INSTRUCTIONS TO FOLLOW:
Could you say how many lines in the records include "download"? Please give the number by itself.

SUPPLIED RECORDS:
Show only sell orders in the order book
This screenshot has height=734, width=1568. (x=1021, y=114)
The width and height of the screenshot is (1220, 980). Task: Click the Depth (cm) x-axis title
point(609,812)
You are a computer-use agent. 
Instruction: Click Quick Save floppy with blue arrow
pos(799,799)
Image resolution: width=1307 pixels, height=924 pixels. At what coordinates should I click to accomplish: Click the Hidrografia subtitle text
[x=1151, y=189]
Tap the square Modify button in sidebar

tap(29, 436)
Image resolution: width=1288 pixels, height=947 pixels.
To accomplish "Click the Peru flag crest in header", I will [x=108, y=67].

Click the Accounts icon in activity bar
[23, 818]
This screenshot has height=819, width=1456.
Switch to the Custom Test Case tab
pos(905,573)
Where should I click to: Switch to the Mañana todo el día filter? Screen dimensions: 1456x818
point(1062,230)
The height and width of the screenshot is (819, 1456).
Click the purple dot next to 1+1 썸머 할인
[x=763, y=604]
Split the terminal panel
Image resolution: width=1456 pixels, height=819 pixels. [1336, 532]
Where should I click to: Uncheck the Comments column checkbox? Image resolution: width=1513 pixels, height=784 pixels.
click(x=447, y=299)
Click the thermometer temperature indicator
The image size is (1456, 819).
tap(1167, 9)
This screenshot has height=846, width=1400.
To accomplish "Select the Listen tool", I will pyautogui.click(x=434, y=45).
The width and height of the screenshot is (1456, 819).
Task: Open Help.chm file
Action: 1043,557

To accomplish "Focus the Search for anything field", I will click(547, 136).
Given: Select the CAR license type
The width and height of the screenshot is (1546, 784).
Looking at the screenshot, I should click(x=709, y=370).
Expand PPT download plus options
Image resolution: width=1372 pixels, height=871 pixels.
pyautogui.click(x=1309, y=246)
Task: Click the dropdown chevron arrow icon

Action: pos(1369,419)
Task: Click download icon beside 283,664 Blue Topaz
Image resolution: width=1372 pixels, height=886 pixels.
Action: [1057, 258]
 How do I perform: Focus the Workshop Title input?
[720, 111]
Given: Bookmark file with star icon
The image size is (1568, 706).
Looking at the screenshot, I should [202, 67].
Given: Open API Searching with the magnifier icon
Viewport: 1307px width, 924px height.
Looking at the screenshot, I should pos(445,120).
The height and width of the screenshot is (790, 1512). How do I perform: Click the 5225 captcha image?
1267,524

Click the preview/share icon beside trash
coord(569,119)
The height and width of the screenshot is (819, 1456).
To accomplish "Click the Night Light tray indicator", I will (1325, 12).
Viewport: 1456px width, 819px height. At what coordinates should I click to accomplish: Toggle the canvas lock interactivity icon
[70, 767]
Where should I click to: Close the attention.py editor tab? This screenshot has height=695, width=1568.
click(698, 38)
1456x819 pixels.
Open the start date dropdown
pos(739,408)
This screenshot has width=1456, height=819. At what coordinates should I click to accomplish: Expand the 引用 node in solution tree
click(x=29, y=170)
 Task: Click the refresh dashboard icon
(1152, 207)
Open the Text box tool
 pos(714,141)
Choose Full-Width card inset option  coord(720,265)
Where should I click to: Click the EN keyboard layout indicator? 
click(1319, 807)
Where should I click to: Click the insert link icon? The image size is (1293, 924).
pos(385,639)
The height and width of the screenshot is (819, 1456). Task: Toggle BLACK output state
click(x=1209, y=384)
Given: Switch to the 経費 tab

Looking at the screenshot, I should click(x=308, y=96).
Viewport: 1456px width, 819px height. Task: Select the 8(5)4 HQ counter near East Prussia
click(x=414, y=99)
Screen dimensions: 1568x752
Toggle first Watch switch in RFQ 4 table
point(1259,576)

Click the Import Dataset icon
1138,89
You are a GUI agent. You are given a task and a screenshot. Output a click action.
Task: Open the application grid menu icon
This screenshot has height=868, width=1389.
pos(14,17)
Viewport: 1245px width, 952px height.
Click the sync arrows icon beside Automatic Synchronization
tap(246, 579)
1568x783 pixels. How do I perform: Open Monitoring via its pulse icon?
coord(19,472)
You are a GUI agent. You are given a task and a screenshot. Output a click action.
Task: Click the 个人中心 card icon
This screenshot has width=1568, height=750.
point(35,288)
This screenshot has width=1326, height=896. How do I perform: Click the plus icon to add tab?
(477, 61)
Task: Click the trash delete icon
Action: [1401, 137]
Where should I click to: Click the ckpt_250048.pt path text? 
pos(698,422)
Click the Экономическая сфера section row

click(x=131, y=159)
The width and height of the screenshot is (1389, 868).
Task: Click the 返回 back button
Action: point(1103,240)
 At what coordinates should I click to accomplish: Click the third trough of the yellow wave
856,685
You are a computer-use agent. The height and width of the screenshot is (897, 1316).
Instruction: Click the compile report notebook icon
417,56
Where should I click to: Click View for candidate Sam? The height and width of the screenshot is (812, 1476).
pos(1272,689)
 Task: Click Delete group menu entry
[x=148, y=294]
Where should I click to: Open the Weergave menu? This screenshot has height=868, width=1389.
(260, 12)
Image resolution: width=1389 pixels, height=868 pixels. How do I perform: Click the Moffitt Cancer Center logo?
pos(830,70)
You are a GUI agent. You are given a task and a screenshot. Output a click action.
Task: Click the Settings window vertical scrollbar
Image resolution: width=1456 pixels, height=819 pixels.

SOLUTION TO THE EXERCISE:
2